Le début d’une dynamique

A ses débuts, en 1998, l’activité phare de l’association était la troupe de théâtre. Elle permettait de susciter des débats sur des thèmes plutôt « urbains » comme la drogue, les relations parents-enfants avec « la famille c’est sacré », la violence…etc. La dynamique était lancée, l’association était enfin reconnue par la ville et ses autorités.

Les activités se sont ensuite multipliées sans perdre de vue le terrain : « ce sont les petits gestes  qui comptent,  pas les grandes activités » et les principes qu’ils se sont fixés : « proposer des activités saines  dans des lieux saints où il y a du respect », explique Nourredine Farssi. Rencontres sportives inter-quartier, « business in Europe » (organisation de séjour en Europe afin d’initier les jeunes à la culture d’entreprise), la fête de l’Aid ( théâtre, chants, animations et spectacles), création d’une « Islamothèque » ou bibliothèque dans les locaux de l’association…etc, ces activités se veulent autant ludiques que pédagogiques. D'autres projets sont en cours comme le volet carceral qui reste à exploiter notamment la réinsertion des jeunes sortant de prison.

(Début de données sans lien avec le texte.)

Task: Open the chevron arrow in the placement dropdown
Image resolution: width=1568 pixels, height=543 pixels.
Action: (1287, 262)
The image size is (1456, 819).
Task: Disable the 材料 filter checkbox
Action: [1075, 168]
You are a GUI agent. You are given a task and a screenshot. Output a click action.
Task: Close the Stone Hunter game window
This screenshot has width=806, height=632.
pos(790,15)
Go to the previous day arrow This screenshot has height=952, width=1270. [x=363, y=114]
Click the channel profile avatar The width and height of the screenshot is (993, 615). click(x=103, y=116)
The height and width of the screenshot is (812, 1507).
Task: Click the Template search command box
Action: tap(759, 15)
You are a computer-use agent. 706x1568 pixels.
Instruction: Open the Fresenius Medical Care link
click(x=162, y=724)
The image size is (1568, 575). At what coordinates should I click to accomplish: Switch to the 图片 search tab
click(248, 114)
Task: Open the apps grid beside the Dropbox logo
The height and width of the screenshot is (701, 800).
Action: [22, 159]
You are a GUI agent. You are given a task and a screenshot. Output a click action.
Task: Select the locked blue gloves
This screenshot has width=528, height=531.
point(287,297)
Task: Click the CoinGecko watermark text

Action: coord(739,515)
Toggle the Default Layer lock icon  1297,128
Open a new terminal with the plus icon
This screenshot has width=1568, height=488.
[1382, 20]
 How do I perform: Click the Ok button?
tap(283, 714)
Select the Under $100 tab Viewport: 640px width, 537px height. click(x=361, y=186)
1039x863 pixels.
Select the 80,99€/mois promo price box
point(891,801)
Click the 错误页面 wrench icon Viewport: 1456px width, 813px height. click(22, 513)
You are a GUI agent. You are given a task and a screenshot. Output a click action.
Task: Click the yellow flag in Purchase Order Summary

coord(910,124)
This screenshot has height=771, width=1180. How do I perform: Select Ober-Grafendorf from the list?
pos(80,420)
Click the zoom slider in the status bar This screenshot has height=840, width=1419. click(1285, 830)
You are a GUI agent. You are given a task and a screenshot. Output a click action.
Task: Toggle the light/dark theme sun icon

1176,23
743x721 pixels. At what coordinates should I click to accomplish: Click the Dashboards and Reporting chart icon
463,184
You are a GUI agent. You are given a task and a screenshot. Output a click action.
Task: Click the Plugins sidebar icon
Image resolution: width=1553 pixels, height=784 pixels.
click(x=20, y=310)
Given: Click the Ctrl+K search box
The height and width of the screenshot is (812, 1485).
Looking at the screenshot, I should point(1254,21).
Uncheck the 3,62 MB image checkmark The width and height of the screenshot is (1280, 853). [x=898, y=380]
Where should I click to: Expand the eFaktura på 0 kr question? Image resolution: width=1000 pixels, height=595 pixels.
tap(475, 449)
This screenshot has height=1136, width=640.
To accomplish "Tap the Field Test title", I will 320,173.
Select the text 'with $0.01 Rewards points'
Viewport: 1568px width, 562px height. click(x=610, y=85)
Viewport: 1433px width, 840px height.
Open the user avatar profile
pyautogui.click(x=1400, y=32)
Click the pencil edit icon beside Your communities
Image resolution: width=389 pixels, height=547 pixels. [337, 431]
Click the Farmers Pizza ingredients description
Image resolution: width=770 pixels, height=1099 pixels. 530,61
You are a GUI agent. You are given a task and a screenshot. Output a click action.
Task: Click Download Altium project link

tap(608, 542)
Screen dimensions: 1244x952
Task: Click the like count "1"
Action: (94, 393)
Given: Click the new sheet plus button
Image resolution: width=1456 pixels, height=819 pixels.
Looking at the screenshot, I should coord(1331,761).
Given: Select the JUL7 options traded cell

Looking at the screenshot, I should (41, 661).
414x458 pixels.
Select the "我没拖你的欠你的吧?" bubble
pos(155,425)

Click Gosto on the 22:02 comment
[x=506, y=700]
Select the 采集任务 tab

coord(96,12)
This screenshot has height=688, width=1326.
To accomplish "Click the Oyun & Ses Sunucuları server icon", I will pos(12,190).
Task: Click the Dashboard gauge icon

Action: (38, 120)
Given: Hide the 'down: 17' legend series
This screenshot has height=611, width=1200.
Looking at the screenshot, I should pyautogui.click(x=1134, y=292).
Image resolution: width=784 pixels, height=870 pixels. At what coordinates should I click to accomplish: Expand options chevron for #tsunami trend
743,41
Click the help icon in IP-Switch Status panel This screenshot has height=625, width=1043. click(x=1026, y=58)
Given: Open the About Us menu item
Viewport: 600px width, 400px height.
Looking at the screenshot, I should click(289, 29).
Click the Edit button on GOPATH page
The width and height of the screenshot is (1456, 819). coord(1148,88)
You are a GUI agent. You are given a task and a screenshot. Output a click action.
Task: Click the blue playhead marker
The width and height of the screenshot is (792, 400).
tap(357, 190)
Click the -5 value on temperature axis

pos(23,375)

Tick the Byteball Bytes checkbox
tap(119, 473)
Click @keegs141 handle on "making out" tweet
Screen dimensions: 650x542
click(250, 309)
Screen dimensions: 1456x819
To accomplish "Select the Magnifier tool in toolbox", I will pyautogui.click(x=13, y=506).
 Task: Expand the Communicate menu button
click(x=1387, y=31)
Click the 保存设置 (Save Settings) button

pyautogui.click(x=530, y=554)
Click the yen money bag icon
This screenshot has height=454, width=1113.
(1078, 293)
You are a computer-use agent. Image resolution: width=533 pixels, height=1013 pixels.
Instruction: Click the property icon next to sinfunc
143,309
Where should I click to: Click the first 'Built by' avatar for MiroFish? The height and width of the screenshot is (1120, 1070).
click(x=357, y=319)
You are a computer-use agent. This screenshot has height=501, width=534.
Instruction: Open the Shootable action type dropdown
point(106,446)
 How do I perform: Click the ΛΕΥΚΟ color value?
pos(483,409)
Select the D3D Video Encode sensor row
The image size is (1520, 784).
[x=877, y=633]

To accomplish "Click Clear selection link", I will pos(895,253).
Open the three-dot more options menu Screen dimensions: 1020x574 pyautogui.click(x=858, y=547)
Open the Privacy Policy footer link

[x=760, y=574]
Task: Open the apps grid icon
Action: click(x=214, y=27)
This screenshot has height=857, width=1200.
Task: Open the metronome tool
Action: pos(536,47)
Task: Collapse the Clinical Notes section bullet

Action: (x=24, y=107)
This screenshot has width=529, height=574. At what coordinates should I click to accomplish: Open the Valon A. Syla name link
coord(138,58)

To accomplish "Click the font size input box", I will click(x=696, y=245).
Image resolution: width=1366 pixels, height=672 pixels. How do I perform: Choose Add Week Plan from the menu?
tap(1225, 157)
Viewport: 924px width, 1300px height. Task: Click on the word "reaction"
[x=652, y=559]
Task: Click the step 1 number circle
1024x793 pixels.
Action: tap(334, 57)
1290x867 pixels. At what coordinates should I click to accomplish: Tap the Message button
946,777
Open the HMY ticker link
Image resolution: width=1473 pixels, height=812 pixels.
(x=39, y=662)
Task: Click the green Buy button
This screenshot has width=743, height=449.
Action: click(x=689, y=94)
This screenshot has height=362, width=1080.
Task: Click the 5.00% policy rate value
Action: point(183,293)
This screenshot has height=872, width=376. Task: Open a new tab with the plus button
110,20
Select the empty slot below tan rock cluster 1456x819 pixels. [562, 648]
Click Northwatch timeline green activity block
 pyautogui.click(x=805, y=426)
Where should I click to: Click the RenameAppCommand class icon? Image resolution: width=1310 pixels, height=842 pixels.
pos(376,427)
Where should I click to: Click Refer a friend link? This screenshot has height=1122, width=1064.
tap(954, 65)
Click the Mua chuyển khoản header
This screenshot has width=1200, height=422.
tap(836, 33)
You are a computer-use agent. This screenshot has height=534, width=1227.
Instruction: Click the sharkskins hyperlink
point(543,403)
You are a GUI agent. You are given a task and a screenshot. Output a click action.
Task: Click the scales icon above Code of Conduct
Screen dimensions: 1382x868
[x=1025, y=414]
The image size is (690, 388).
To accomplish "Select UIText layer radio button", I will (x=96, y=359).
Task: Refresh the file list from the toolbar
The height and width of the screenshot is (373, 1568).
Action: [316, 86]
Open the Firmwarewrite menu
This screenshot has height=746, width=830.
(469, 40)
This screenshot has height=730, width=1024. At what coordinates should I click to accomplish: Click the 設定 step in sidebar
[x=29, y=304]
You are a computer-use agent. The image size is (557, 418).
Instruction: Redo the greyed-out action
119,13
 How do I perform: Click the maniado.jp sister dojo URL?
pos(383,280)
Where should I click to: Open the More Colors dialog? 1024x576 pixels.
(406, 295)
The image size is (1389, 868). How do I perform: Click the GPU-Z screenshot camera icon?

L’expansion de l’association a permis par la suite, d’employer deux salariés, ce qui lui a permis d’évoluer radicalement, « nous sommes passés d’un monde à l’autre » raconte M.Farssi. Mais, les bénévoles sont toujours essentiels pour le bon fonctionnement de l’association.

 

Un public : les jeunes

« Travailler avec les jeunes, à côté des jeunes» est donc bien le « leitmotiv » de cette section nantaise de JMF. Leur lieu de prédilection est la rue. Mais leur public se veut plus large que celui d’une maison de quartiers. Mais force est de constater que le foyer est accaparé par les garçons. NOurredine Farssi explique ce phénomène par le rapport plus intelligent que les filles ont à  l’association puisqu' elles s'y rendent pour des activités précises. Mais au-délà de ces considérations, le véritable succès de JMF-Nantes serait que les jeunes s’investissent dans l’association en tant qu’acteurs et pas seulement comme consommateurs.